Vasiyetinin veya adağının bulunması

17 Mayıs , 2019admin
Vasiyetinin veya adağının bulunması

Vasiyetinin veya adağının bulunması halinde ölen kimse için kurban kesilmesi gerekir ve kesilen kurbanın etinin tamamı fakirlere dağıtılır kesen kimseler yiyemez. Vasiyet yahut adak yoksa Şâfiî mezhebinde daha ağır basan görüş ölen kimse adına kurban kesilmesinin câiz olmadığı, Mâlikî mezhebinde ise mekruh olduğu yönündedir. Delil olarak da ibadetlerde esas olanın dinî bildirim olduğunu ve bu konuda Hz. Peygamber’den bir açıklama gelmemiş olmasını alırlar. Fakihlerin çoğunluğu ise hem Resûlullah’ın ümmeti için de kurban kestiğine dair rivayetlerden, hem geride kalanların yaptığı sâlih amellerin, özellikle de malî yönü bulunan sadaka ve hayrın sevabından ölenin yararlanacağına dair dileklerden yola çıkarak ölen kimse adına kurban kesilebileceğini ileri sürerler. Akîka kurbanı Hanefîler’e göre mubah (bazı rivayetlerde mendup), diğer üç fıkıh mezhebine göre sünnet, Zâhirîler’e göre vâciptir. Adak kurbanı ile kırân ve temettu haccı yapanların şükür kurbanı, hac ve umrenin ceza kurbanları da vâciptir.

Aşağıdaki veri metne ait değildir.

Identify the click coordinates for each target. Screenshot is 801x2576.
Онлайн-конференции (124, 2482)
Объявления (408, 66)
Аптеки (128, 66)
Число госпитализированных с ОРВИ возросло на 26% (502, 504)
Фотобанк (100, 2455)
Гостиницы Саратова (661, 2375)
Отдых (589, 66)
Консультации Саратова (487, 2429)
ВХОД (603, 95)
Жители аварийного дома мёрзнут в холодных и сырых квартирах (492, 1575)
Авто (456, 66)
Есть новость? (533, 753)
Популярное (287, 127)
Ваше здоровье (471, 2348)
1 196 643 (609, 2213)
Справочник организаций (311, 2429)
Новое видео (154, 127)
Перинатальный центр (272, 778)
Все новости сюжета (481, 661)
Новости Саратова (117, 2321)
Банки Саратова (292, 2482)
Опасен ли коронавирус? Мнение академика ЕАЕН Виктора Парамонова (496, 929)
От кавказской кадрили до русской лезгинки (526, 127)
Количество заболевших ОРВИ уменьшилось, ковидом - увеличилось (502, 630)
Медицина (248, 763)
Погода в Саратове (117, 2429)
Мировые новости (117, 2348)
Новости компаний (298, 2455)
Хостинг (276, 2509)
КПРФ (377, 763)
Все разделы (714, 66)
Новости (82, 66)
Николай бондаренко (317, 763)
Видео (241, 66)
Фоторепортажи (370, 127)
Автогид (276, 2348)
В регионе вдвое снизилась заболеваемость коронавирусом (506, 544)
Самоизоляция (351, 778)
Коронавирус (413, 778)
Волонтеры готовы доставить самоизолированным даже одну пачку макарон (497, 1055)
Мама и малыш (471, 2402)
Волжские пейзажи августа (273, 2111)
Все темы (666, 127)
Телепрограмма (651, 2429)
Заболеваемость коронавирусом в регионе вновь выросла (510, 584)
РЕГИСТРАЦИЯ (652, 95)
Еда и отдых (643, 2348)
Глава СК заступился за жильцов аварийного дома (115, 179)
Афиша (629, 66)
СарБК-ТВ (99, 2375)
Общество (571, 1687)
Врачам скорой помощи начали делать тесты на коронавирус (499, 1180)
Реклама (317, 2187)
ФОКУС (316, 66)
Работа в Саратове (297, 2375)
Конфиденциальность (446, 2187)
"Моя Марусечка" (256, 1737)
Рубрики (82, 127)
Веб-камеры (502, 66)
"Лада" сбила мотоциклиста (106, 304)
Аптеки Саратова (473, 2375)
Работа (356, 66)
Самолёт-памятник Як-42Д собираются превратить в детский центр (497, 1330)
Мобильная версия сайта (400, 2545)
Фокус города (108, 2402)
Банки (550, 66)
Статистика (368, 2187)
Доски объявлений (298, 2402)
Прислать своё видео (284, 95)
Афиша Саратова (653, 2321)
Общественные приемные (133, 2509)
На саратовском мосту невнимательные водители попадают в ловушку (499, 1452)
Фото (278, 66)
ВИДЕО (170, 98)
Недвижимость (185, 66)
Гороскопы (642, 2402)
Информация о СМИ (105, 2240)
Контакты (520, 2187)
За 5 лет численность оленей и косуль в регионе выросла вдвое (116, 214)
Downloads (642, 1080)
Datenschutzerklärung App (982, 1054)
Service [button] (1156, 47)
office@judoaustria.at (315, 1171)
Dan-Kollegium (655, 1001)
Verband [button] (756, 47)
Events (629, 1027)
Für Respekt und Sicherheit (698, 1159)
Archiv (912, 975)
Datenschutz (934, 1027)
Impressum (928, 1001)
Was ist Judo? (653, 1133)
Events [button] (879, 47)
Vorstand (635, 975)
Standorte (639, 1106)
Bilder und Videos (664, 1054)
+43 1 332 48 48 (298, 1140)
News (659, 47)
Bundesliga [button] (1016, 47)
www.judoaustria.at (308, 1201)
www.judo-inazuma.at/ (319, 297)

Bir kimsenin kurban kesmekle yükümlü sayılması için aranan şartlara kurbanın vücûb şartları denilir. Kurban kesmenin sünnet olduğunu söyleyenlere göre ise bunlar sünnet oluşun kurallarıdır. Bir kimsenin kurban kesmekle sorumlu olabilmesi için müslüman, akıl bâliğ (ergen), mukim ve zengin olması şartları hepsi birlikte aranır. Hanefîler’den Ebû Hanîfe ve Ebû Yûsuf ile Mâlikî ve Hanbelî mezheplerine göre kurbanla yükümlü sayılmak için akıl ve bulûğ şart olmayıp gerekli malî güce sahip olan küçük çocuklar ve akıl hastaları adına kanunî temsilcileri tarafından kurban kesilmesi dinî hükmü konusundaki görüş ayrılığına bağlı olarak gereklidir veya sünnettir. Bu fakihler, kurbanın malî bir ibadet oluşunu ve başta fakirler olmak üzere üçüncü şahısların hakkının gözetilmesi hususunu ön planda tutmuşlardır. Hanefî fakihlerinden İmam Muhammed ve Züfer ile Şâfiîler’e göre kurban mükellefiyeti için akıl ve bulûğa ermiş olmak şarttır. Hanefî mezhebinde bu konuda fetva İmam Muhammed’in görüşüne göre verilmiş ve uygulamada bu görüş ağırlık kazanmıştır.